Ini dimulai genre donasi keuangan sangat dibutuhkan dan donasi luar negeri dari negara-negara Barat dan Jepang ke Indonesia. Permusuhan dengan Malaysia (politik pertikaian Soekarno) juga dihentikan.
Langkah kedua ialah membatasi hiperinflasi. Soeharto berbalik kepada sekelompok teknokrat ekonomi (sebagian besar dari mereka dididik di Amerika Serikat) buat datang dengan sebuah planning buat pemulihan ekonomi. Pada akhir 1960-an, stabilitas harga telah ditetapkan melalui kebijakan nan melarang adanya pembiayaan dalam negeri dalam bentuk utang dalam negeri atau penciptaan uang.
Selanjutnya, prosedur pasar bebas dipulihkan dengan tindakan membebaskan diri dr kontrol negeri, diikuti dengan implementasi UU Penanaman Kapital Asing (1967) dan UU Penanaman Kapital Dalam Negeri (1968). Hukum-hukum ini berisi bonus nan menarik bagi investor buat berinvestasi di negara sehingga pertumbuhan ekonomi dua digit pada tahun 1968.
Pertumbuhan Ekonomi nan Cepat (1974-1982)
Sampai pada 1982, pertumbuhan ekonomi tahunan nan cepat dari setidaknya lima persen dipertahankan. Bahkan, Indonesia diuntungkan secara signifikan dari dua boom minyak nan muncul pada 1970-an. Yang pertama dimulai pada 1973/1974 ketika Organisasi Negara Pengekspor Minyak (OPEC), nan Indonesia merupakan anggota, mengurangi ekspor secara drastis, menyebabkan kenaikan besar dalam harga minyak.
Boom minyak kedua terjadi di 1978/1979 ketika revolusi Iran mengganggu produksi minyak nan menyebabkan kenaikan harga besar lainnya.

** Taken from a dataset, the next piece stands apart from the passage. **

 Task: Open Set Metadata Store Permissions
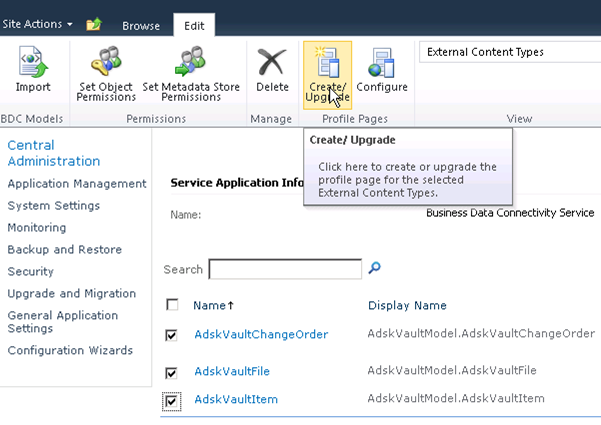[x=191, y=76]
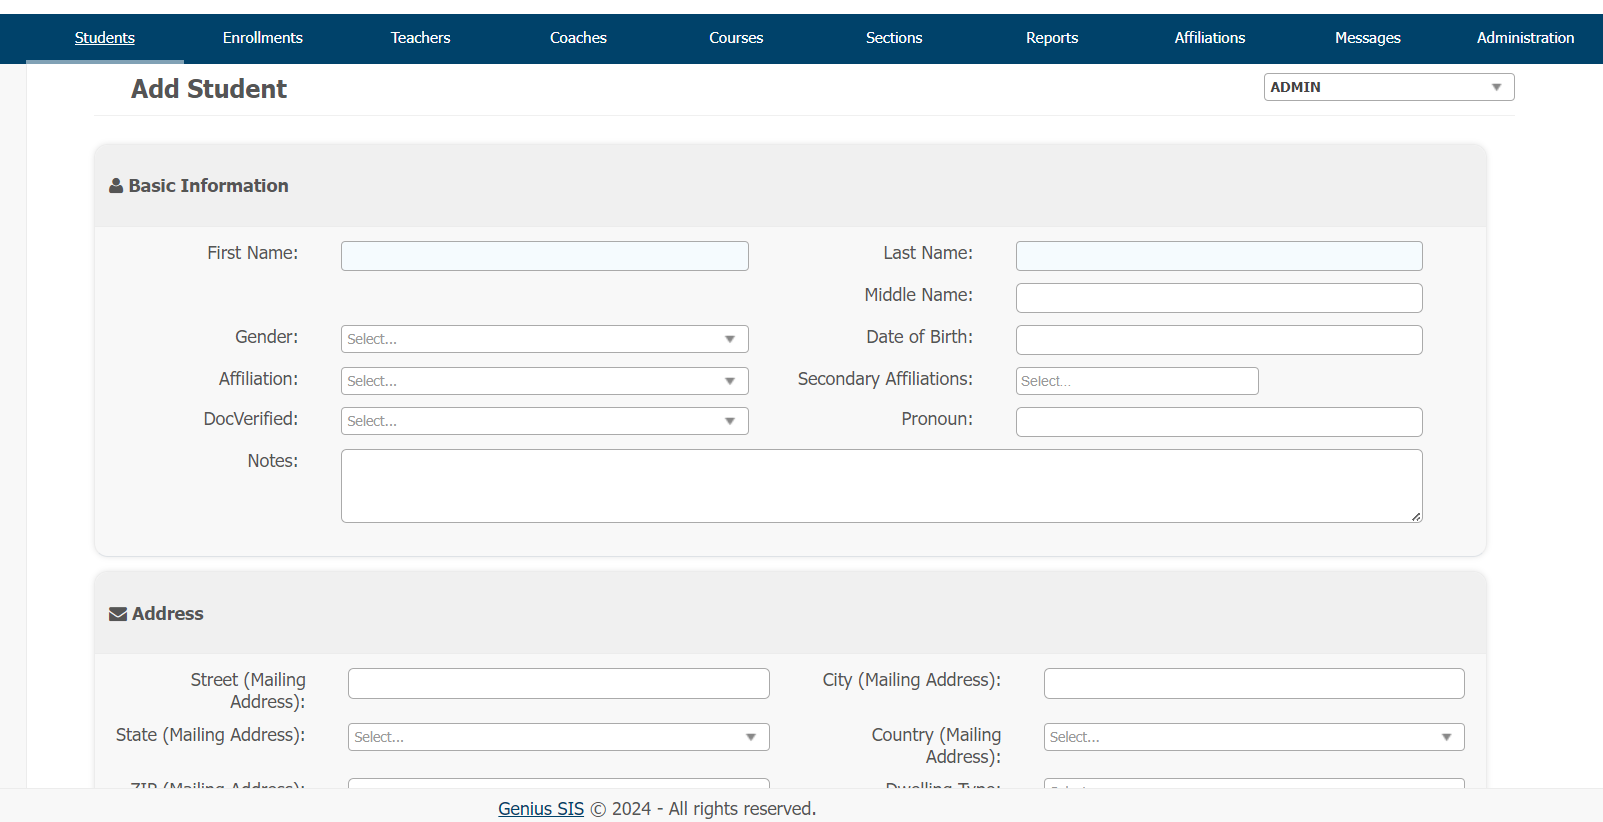Open the ADMIN role selector
This screenshot has width=1603, height=822.
[x=1388, y=87]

Karena ini booming minyak pendapatan ekspor Orde Baru serta pendapatan pemerintah naik tajam. Hal ini memungkinkan sektor publik buat memainkan peran lebih besar dalam perekonomian dengan melakukan investasi publik nan besar dalam pembangunan daerah, pembangunan sosial, infrastruktur dan melalui pembentukan skala besar (dasar) industri, di antaranya ialah industri substitusi impor.

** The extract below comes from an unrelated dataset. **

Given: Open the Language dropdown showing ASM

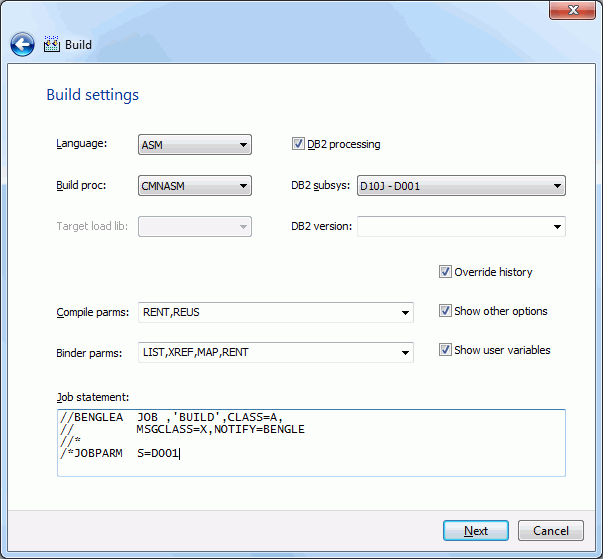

Barang kapital dan bahan standar bisa diimpor sebab peningkatan devisa, sehingga menimbulkan sektor manufaktur menjadi berkembang. Indonesia dari pengeskpor minyak, kini membutuhkan minyak.
Pertumbuhan Ekspor dan Deregulasi (1983-1996)
Pada awal 1980-an, harga minyak mulai turun lagi dan penyesuaian mata uang pada tahun 1985 diperparah utang luar negeri Indonesia. Pemerintah harus mengambil langkah-langkah baru buat memulihkan stabilitas makroekonomi. Nilai tukar rupiah didevaluasi pada1983 buat mengurangi meningkatnya defisit transaksi berjalan, undang-undang pajak baru diperkenalkan buat meningkatkan pendapatan dari pajak non-migas dan langkah-langkah deregulasi perbankan diambil. Bank tumbuh fertile dengan kapital kecil. Contoh lain dari ekonomi nan tak sehat, seperti ekonomi bubble - nya Jepang.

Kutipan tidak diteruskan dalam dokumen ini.